** Work to complete **
In the records below, find the line with "20 (75, 282)" and the line with "Updated Terms of Use (195, 1179)". Print both exactly, along with every line between them, and no other line.

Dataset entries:

===============

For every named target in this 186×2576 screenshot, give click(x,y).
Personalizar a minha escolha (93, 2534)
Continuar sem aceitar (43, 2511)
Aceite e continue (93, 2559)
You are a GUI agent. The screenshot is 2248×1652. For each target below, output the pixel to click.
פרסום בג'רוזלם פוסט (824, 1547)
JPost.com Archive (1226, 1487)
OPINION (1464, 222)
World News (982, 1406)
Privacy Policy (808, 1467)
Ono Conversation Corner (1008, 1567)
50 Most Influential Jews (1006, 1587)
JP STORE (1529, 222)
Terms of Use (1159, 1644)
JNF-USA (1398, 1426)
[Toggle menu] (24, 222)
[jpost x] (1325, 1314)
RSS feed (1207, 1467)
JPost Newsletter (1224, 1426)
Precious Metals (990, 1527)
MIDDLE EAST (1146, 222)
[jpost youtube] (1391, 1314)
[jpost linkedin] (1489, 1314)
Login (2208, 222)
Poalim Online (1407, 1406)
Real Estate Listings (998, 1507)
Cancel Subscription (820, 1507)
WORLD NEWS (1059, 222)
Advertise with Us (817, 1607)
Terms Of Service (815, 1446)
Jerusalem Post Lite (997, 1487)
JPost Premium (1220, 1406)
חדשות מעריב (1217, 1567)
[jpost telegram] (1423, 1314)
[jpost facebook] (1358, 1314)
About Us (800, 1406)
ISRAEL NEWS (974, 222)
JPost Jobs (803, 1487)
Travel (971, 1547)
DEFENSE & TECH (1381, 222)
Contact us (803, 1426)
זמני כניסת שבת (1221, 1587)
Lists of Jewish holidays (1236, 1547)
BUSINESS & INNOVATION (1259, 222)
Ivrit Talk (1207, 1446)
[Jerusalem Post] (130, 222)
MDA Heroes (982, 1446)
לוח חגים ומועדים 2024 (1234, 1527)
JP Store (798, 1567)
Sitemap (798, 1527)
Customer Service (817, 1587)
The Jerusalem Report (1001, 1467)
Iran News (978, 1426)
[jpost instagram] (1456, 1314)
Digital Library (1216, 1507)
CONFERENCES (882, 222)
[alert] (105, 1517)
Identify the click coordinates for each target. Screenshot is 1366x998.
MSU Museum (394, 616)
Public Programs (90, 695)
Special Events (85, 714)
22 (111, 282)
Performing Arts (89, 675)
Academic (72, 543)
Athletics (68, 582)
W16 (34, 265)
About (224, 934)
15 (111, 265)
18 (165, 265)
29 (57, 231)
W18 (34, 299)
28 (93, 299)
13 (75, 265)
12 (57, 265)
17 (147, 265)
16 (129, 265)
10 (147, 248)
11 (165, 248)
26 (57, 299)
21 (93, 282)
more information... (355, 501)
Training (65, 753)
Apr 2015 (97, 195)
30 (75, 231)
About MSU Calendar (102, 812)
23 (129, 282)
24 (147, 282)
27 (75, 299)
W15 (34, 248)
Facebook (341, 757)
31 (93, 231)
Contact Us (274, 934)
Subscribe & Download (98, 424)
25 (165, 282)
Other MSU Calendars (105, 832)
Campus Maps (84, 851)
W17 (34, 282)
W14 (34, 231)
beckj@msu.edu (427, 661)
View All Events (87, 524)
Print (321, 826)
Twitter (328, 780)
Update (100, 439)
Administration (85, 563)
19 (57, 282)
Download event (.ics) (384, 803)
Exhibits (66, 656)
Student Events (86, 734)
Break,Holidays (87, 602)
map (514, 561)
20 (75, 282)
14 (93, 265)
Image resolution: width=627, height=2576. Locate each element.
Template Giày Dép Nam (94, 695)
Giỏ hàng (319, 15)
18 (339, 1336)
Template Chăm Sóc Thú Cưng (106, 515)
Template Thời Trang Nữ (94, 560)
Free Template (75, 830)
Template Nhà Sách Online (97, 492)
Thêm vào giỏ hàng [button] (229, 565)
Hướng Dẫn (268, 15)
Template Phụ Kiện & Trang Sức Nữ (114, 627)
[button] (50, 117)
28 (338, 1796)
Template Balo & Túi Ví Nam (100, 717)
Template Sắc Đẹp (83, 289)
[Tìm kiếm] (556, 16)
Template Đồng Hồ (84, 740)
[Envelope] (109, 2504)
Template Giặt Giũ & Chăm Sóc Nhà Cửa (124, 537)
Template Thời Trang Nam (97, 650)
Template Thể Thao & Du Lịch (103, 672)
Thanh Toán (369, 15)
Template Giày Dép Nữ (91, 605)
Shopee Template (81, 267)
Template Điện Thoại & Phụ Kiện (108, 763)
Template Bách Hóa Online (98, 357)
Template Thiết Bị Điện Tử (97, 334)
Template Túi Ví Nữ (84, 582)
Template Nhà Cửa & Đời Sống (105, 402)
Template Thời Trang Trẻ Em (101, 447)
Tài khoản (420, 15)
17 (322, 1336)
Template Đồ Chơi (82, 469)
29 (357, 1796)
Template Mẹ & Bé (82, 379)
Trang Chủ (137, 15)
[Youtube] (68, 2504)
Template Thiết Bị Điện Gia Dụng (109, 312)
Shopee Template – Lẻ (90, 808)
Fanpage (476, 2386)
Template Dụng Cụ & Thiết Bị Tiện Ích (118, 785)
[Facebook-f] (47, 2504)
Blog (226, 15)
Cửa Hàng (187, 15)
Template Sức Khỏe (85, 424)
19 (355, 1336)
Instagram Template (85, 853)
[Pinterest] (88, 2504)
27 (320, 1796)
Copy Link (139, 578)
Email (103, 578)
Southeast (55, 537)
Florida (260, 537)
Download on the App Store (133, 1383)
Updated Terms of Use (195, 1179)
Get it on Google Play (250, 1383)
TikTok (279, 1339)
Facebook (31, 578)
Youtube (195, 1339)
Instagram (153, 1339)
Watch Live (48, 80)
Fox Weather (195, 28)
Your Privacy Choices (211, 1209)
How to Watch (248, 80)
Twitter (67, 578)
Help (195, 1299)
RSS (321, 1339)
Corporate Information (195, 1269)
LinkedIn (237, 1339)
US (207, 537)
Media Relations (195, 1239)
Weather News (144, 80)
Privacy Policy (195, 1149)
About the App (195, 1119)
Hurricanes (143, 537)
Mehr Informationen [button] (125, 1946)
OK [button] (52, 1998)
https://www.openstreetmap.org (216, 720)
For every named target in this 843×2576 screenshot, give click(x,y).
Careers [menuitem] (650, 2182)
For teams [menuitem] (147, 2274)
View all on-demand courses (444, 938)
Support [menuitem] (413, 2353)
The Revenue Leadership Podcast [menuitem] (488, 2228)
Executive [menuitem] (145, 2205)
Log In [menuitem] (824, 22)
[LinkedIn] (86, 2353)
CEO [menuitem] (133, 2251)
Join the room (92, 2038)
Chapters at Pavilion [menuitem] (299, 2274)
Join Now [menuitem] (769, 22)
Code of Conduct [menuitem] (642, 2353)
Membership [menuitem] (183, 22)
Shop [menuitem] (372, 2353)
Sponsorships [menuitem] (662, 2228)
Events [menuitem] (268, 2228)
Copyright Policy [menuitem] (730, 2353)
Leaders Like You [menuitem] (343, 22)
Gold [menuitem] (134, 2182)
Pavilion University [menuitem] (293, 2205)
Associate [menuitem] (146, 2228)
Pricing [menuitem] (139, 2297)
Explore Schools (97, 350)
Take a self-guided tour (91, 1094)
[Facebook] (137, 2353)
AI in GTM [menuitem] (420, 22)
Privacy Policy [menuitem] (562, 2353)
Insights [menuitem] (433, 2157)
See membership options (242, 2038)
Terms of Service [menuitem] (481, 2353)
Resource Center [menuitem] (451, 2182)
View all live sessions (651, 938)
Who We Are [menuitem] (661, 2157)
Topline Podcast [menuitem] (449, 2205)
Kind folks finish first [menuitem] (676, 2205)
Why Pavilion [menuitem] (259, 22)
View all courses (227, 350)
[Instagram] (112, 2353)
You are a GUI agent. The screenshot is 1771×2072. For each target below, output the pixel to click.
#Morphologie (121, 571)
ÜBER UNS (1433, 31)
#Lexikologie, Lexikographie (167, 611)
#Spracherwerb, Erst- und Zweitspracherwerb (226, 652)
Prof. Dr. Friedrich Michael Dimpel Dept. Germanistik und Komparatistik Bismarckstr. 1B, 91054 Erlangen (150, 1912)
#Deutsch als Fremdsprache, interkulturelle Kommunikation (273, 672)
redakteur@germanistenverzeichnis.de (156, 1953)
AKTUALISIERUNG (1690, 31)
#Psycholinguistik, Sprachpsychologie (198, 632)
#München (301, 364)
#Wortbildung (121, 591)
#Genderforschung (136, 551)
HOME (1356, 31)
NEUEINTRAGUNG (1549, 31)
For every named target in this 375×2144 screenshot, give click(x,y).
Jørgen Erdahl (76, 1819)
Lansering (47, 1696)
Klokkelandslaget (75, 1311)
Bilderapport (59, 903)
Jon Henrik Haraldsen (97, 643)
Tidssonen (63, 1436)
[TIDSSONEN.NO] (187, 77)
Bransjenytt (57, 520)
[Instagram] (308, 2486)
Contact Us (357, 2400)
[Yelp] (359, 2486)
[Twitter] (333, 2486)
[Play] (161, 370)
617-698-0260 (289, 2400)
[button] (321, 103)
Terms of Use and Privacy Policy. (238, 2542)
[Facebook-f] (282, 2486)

===============

** Response area **
20 (75, 282)
14 (93, 265)
Image resolution: width=627, height=2576. Locate each element.
Template Giày Dép Nam (94, 695)
Giỏ hàng (319, 15)
18 (339, 1336)
Template Chăm Sóc Thú Cưng (106, 515)
Template Thời Trang Nữ (94, 560)
Free Template (75, 830)
Template Nhà Sách Online (97, 492)
Thêm vào giỏ hàng [button] (229, 565)
Hướng Dẫn (268, 15)
Template Phụ Kiện & Trang Sức Nữ (114, 627)
[button] (50, 117)
28 (338, 1796)
Template Balo & Túi Ví Nam (100, 717)
Template Sắc Đẹp (83, 289)
[Tìm kiếm] (556, 16)
Template Đồng Hồ (84, 740)
[Envelope] (109, 2504)
Template Giặt Giũ & Chăm Sóc Nhà Cửa (124, 537)
Template Thời Trang Nam (97, 650)
Template Thể Thao & Du Lịch (103, 672)
Thanh Toán (369, 15)
Template Giày Dép Nữ (91, 605)
Shopee Template (81, 267)
Template Điện Thoại & Phụ Kiện (108, 763)
Template Bách Hóa Online (98, 357)
Template Thiết Bị Điện Tử (97, 334)
Template Túi Ví Nữ (84, 582)
Template Nhà Cửa & Đời Sống (105, 402)
Template Thời Trang Trẻ Em (101, 447)
Tài khoản (420, 15)
17 (322, 1336)
Template Đồ Chơi (82, 469)
29 (357, 1796)
Template Mẹ & Bé (82, 379)
Trang Chủ (137, 15)
[Youtube] (68, 2504)
Template Thiết Bị Điện Gia Dụng (109, 312)
Shopee Template – Lẻ (90, 808)
Fanpage (476, 2386)
Template Dụng Cụ & Thiết Bị Tiện Ích (118, 785)
[Facebook-f] (47, 2504)
Blog (226, 15)
Cửa Hàng (187, 15)
Template Sức Khỏe (85, 424)
19 (355, 1336)
Instagram Template (85, 853)
[Pinterest] (88, 2504)
27 (320, 1796)
Copy Link (139, 578)
Email (103, 578)
Southeast (55, 537)
Florida (260, 537)
Download on the App Store (133, 1383)
Updated Terms of Use (195, 1179)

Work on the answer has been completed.